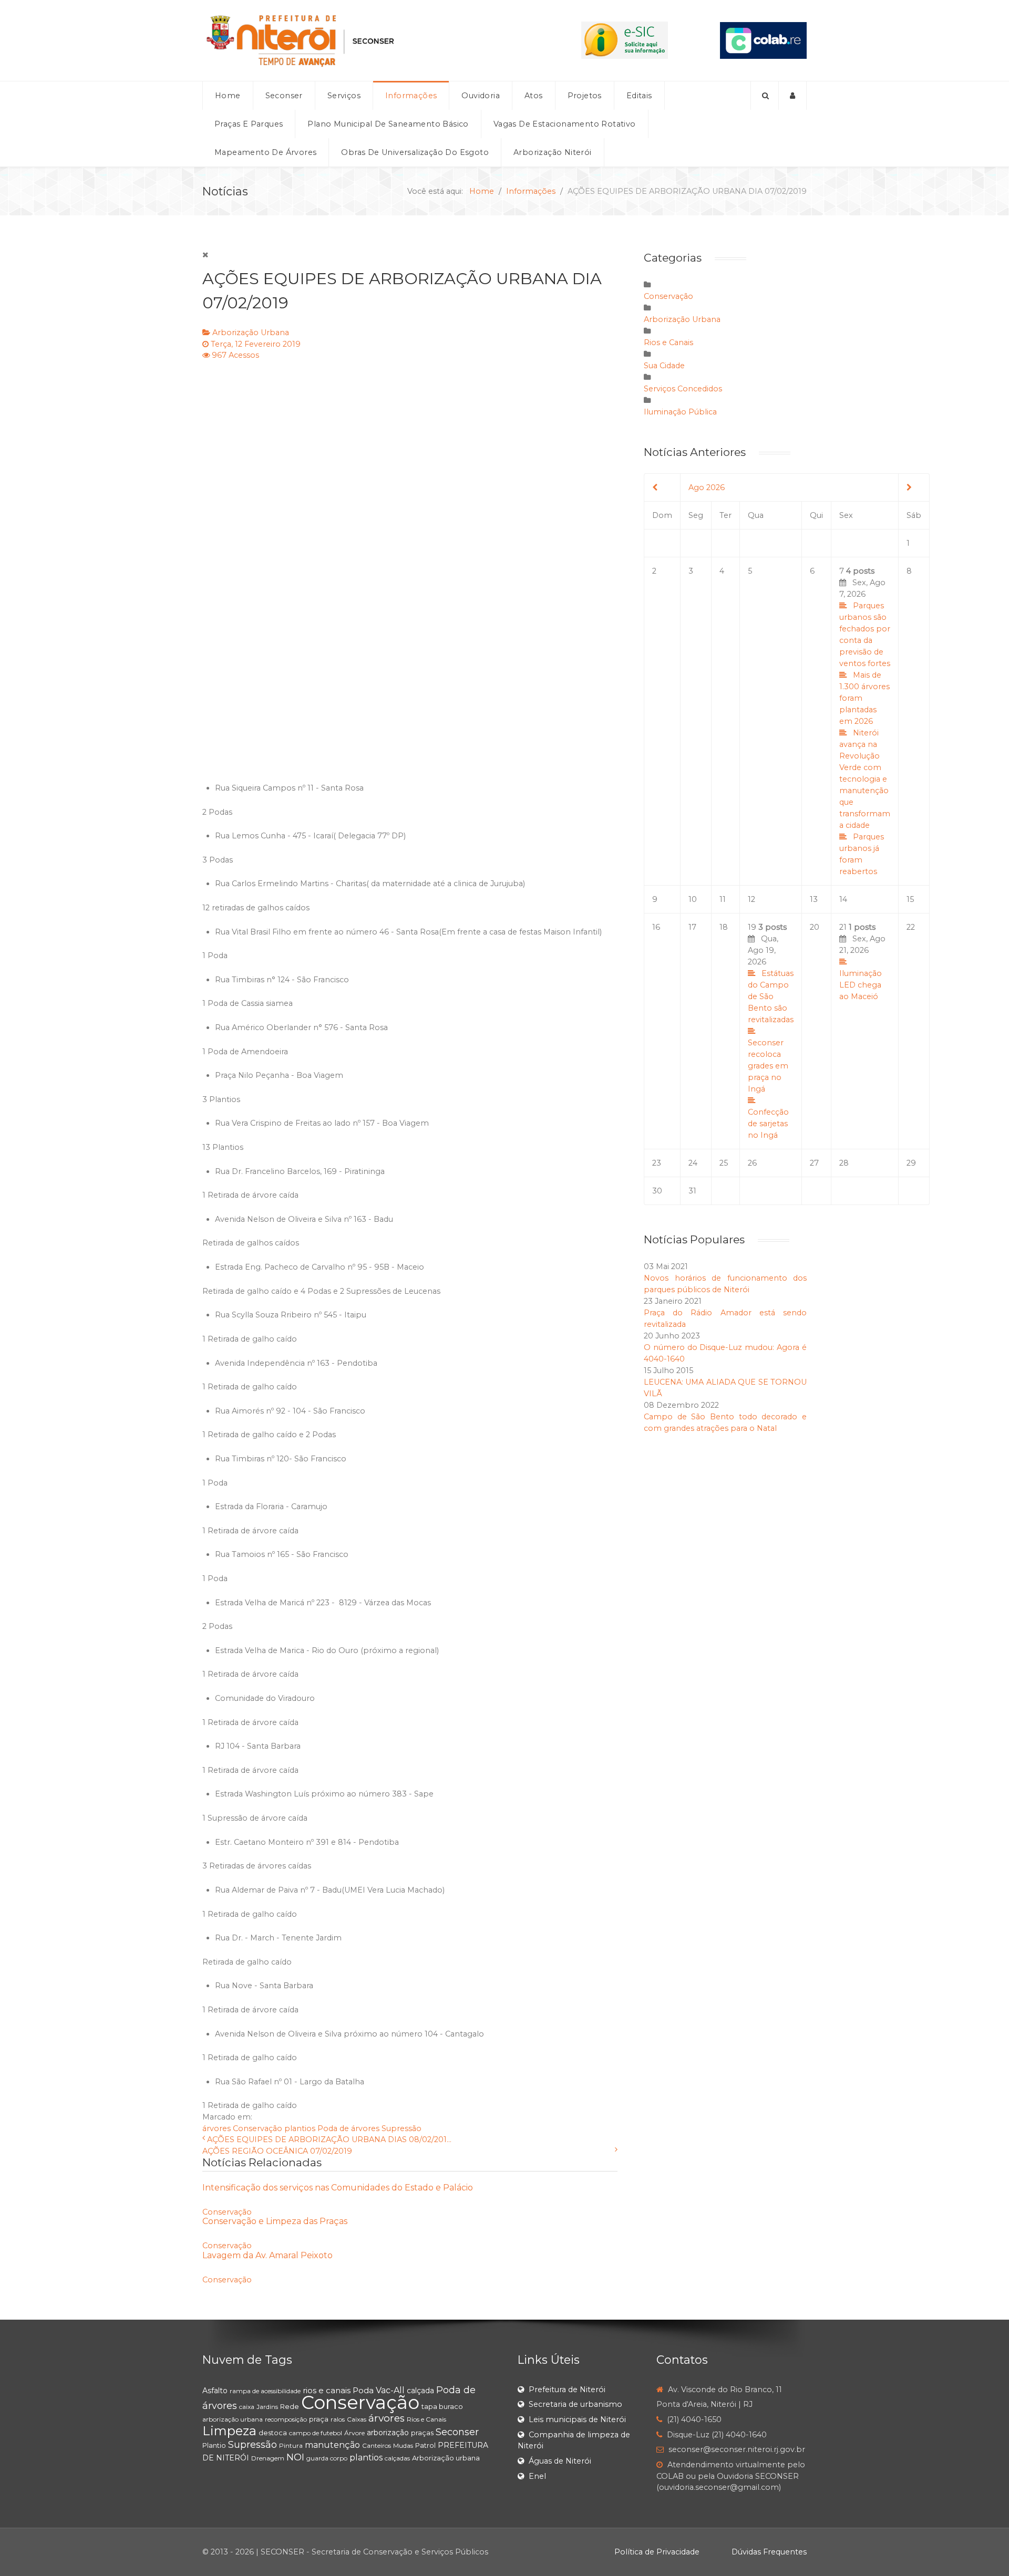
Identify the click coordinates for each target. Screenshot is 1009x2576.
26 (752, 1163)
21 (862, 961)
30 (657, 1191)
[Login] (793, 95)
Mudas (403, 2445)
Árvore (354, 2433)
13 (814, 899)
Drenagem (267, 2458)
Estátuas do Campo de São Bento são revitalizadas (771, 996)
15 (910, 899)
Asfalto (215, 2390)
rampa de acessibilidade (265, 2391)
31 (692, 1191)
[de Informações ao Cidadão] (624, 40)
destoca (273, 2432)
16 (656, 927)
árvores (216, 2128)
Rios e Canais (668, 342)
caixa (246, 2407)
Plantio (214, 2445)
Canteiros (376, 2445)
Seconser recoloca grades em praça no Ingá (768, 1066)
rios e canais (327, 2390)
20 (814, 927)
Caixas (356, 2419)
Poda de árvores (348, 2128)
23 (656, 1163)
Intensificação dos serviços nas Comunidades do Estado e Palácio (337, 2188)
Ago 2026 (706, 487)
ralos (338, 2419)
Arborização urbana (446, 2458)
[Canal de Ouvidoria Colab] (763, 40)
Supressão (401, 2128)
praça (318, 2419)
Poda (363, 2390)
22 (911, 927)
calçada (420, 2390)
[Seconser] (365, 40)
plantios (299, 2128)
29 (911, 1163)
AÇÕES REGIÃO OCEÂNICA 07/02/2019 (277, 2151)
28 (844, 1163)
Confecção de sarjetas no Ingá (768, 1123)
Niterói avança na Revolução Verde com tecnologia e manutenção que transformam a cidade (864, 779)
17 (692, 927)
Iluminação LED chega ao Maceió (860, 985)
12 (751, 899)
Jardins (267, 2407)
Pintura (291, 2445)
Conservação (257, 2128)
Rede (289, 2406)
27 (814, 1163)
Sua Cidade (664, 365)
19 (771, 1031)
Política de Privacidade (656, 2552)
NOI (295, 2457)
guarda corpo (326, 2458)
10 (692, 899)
==
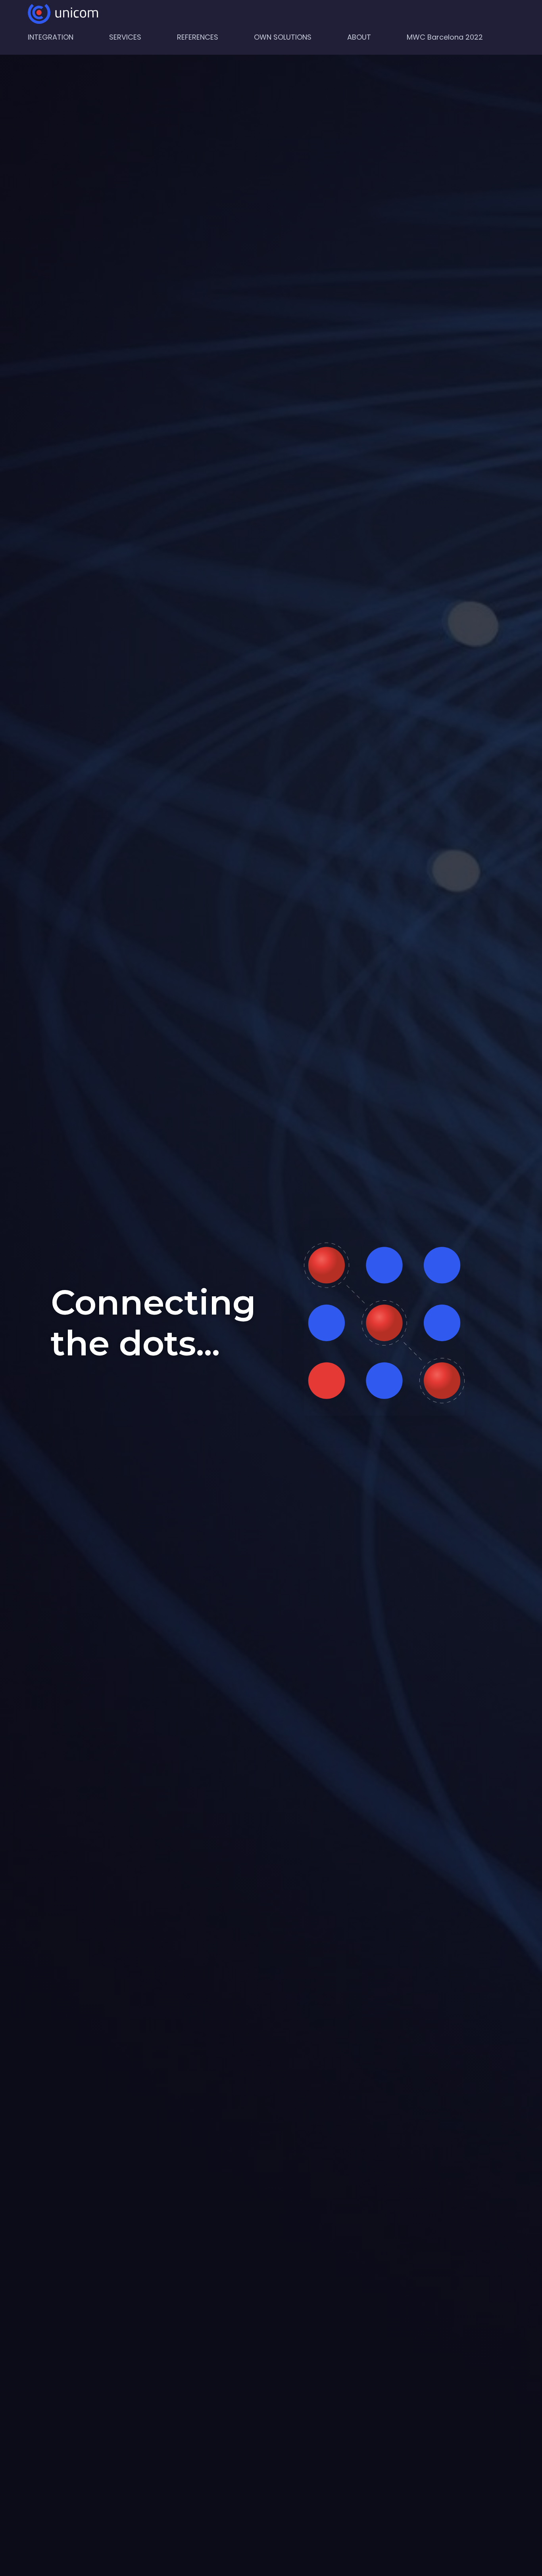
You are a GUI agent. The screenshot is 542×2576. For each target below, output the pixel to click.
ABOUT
==
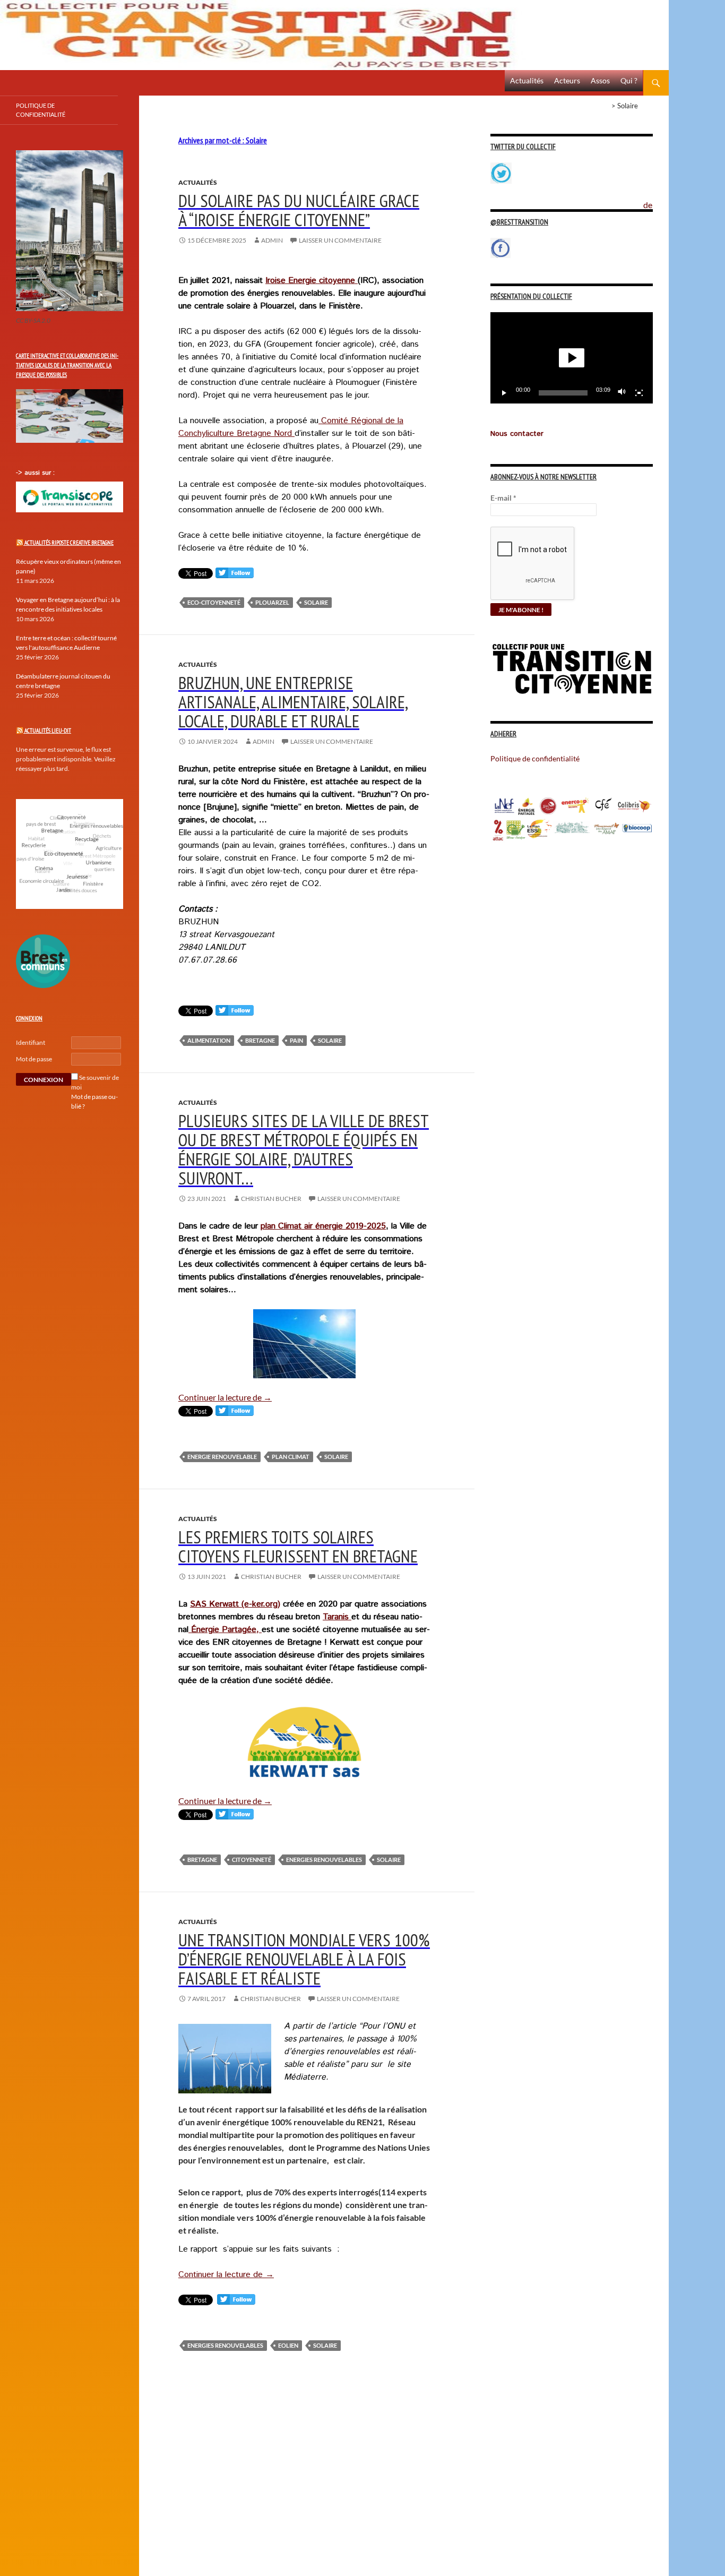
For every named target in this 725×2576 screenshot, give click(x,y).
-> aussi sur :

● **About this exercise**
Copy out precisely the lines from the line with "Pintura (291, 2445)" to the line with "10 (692, 899)" in the material above, including those two lines and omitting all the rest.

● **Solved exercise**
Pintura (291, 2445)
Conservação (257, 2128)
Rede (289, 2406)
27 (814, 1163)
Sua Cidade (664, 365)
19 (771, 1031)
Política de Privacidade (656, 2552)
NOI (295, 2457)
guarda corpo (326, 2458)
10 (692, 899)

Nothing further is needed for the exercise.